(Entries on target coordinates)

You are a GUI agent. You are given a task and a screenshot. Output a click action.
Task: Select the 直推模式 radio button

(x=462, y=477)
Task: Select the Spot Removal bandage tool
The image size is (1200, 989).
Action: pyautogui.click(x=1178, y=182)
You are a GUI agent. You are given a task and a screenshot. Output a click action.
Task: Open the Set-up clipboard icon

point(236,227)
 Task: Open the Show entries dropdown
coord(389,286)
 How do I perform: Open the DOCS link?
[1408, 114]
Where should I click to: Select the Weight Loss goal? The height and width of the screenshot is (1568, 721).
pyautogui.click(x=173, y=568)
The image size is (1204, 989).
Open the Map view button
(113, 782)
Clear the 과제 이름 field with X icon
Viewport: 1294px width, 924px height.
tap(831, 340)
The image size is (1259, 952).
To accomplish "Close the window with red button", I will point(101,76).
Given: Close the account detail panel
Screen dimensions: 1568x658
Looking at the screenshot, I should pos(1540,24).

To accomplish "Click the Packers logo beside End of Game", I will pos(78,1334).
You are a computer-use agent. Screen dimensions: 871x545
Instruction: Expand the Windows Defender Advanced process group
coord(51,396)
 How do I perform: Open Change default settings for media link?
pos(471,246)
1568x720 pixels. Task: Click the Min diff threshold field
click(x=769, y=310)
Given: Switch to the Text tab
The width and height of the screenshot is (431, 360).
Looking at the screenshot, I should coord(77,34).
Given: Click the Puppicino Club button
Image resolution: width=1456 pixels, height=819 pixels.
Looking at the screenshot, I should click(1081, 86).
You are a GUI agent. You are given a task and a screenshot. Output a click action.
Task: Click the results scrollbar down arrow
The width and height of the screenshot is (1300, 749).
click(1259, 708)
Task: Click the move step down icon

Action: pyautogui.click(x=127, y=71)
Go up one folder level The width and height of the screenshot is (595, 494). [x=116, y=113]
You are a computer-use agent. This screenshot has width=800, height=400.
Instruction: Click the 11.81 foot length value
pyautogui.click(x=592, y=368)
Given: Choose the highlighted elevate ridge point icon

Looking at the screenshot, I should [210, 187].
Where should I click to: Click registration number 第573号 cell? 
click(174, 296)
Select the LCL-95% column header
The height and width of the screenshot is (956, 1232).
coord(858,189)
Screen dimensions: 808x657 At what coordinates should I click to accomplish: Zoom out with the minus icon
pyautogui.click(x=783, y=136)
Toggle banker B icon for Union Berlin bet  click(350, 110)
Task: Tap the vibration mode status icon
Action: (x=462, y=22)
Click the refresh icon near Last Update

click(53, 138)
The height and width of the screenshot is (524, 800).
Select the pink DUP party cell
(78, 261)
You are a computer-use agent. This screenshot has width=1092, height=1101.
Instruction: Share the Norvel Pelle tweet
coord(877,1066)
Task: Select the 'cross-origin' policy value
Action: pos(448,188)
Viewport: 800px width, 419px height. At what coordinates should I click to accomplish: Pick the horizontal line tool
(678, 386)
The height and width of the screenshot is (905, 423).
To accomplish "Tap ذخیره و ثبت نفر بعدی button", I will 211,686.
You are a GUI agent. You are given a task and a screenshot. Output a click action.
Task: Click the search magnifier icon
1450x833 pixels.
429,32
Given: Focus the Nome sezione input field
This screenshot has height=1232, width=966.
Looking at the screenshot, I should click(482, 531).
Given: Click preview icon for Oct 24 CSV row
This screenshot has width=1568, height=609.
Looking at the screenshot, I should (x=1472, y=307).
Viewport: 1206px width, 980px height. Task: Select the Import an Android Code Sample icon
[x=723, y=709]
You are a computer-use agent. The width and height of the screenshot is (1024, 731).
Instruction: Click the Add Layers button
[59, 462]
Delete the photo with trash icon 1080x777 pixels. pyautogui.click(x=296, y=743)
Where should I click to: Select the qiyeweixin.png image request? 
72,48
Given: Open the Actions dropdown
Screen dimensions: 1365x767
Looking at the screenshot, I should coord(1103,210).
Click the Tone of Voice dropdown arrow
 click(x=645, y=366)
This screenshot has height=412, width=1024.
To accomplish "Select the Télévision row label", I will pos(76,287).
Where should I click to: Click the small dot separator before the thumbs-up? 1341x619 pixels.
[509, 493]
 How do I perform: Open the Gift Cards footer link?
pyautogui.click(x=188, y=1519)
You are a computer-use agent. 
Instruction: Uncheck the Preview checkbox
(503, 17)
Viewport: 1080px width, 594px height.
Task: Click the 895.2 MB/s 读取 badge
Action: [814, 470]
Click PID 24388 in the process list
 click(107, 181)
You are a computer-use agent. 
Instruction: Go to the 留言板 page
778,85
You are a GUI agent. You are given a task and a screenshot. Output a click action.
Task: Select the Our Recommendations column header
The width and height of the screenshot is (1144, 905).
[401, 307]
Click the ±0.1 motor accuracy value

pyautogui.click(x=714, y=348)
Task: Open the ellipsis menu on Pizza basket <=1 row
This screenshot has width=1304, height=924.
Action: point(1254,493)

AIM
Locate each line in the data above that contains the word "arrow" and copy those lines.

EXERCISE RESULT
Task: Click the results scrollbar down arrow
Click the Tone of Voice dropdown arrow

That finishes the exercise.